Pov: Cristina
La noticia cayó como un balde de agua helada en medio del desayuno.
—Dado que anoche no acudiste a mi llamado, y mis hijos están demasiado ocupados... "entreteniéndose" contigo para cumplir sus deberes —dijo el rey con una sonrisa envenenada—, he decidido que te cases con Kael.
Un silencio mortal cubrió el salón.
Kael.
El tercer príncipe.
Había escuchado rumores sobre él, claro. Que era un líder militar despiadado. Que apenas regresaba al castillo y siempre volvía bañado en sangre. Que incluso sus propios hermanos lo evitaban. Pero jamás lo había visto. Hasta ese momento.
Entró al salón acompañado por una decena de soldados.
Su presencia era arrolladora. Alto, corpulento, con una mirada apagada que contrastaba con lo afilado de sus rasgos. Su cabello era negro como la noche y sus ojos... vacíos. Caminaba como un guerrero, pero en su rostro no había orgullo. Solo resignación.
Se arrodilló ante el rey.
—He vuelto con la victoria, padre.
—Y ahora tendrás esposa —replicó el rey con crueldad—. La señorita Cristina.
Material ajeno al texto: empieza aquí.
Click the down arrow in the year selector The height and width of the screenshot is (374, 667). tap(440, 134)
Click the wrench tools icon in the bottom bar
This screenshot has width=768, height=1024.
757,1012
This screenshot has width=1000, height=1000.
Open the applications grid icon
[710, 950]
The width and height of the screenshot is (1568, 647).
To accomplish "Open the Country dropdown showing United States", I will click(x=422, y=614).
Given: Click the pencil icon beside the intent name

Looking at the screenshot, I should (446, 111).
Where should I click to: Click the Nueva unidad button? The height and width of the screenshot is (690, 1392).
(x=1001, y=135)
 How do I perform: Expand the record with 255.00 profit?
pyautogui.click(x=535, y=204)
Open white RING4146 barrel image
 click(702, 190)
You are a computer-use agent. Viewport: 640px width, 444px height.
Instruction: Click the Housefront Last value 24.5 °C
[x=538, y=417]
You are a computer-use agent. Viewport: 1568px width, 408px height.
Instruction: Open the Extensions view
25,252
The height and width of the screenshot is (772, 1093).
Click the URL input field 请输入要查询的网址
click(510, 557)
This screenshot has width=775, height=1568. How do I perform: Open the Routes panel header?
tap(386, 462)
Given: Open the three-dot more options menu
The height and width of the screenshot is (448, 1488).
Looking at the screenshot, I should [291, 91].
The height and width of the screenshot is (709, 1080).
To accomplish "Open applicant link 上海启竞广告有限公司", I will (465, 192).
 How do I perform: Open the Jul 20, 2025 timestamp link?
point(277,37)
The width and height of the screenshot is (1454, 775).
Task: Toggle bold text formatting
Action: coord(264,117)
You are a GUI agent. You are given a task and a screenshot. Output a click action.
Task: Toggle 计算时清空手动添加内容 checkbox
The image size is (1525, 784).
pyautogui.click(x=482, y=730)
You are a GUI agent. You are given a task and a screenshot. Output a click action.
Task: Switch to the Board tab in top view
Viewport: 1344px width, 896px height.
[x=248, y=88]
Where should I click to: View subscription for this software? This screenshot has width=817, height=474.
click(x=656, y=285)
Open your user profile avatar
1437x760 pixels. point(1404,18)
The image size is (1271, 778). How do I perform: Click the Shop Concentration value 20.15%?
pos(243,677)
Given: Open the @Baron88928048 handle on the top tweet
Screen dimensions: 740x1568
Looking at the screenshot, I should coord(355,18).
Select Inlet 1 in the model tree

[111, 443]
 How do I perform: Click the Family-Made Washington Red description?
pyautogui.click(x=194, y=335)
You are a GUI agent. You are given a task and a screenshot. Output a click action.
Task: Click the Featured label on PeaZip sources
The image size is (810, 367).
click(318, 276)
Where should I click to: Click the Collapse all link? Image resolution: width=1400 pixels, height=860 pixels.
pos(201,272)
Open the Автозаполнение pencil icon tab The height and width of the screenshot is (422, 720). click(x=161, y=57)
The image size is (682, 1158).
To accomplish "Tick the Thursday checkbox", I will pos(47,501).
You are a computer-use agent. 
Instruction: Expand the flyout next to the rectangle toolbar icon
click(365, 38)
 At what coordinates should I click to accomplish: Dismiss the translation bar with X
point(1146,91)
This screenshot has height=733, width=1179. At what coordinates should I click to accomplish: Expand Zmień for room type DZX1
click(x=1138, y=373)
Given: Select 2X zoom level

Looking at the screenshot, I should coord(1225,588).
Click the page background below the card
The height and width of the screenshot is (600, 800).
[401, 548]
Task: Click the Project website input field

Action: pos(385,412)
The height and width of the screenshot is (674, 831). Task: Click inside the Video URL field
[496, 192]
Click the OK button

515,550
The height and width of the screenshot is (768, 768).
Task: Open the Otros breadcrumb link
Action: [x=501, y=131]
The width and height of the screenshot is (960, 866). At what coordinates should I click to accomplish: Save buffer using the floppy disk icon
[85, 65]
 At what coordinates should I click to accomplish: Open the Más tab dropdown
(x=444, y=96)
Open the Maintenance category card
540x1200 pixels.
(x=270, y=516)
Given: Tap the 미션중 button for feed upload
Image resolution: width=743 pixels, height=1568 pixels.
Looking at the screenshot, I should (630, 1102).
La domarás como domas a tus enemigos.
Mi estómago se encogió. No por miedo, sino por el modo en que él tragó saliva al oír eso. Se quedó quieto, como si no supiera cómo reaccionar. Luego, me miró. Fue una mirada fugaz. No de deseo, ni de poder. De duda.
—Sí, padre —fue todo lo que dijo.
William y Henry estaban rígidos. Los nudillos de William estaban blancos por la tensión. Henry no podía dejar de mirar a Kael, como si volviera a ver un fantasma.
...
Más tarde, en los pasillos, William estalló:
—¿Está loco? ¿Casarla con Kael? ¡Ese bastardo solo vive para matar!
—No es tan simple —dijo Henry—. Kael siempre hizo todo por complacer al rey. Peleaba desde que era un niño. Nunca tuvo otra opción.
—Eso no lo convierte en alguien digno de ella.
Yo los escuchaba, sin intervenir.
No conocía a Kael, pero algo en su mirada me había parecido... roto.
...
Esa misma noche, decidí verlo por mi cuenta. No podía quedarme quieta. Necesitaba entender a quién se suponía que debía pertenecer ahora.
Lo encontré en uno de los patios laterales, entrenando solo. Su espada cortaba el aire con precisión brutal. Respiraba con dificultad. Estaba cubierto de sudor, el torso desnudo, lleno de cicatrices.
No se percató de mi presencia de inmediato.
—¿Por qué no estás en tu habitación? —preguntó con la voz ronca cuando me vio.
—Quería conocerte —respondí, sin adornos.
Kael bajó la espada. Me miró unos segundos, como si no entendiera mis palabras.
—No sé cómo tratar a una esposa —dijo, por fin.
—Yo tampoco sé cómo tratar a un soldado —le respondí.
No hubo más palabras. Solo un cruce de miradas. Pero en esa tensión silenciosa entendí algo: él no era cruel por gusto. Era obediente. Cautivo. Hambriento de algo que nunca había recibido.
Quizá no tan diferente de mí.
Me marché en silencio, pero con una nueva pieza en mi tablero. No tenía por qué temerle a Kael.
Tal vez, solo tenía que encontrar la grieta exacta por donde entrar.